WHAT TO PRODUCE = Retype all of the data word for word, without pictures.
━━ DATA FOR THIS EXERCISE ━━
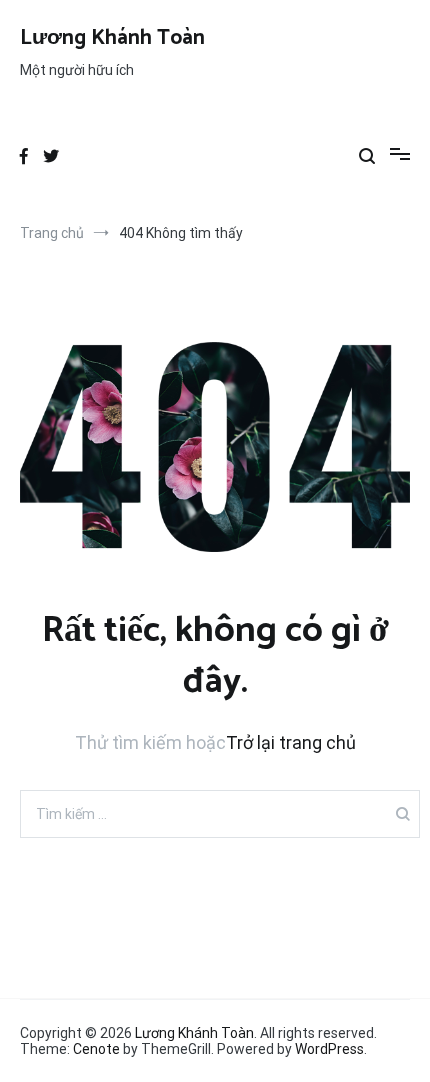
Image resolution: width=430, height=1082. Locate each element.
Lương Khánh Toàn (112, 38)
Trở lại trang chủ (291, 742)
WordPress (329, 1049)
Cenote (96, 1049)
━━━
SOLUTION FOR THIS EXERCISE =
Image resolution: width=430, height=1082. Locate each element.
Lương Khánh Toàn (112, 38)
Trở lại trang chủ (291, 742)
WordPress (329, 1049)
Cenote (96, 1049)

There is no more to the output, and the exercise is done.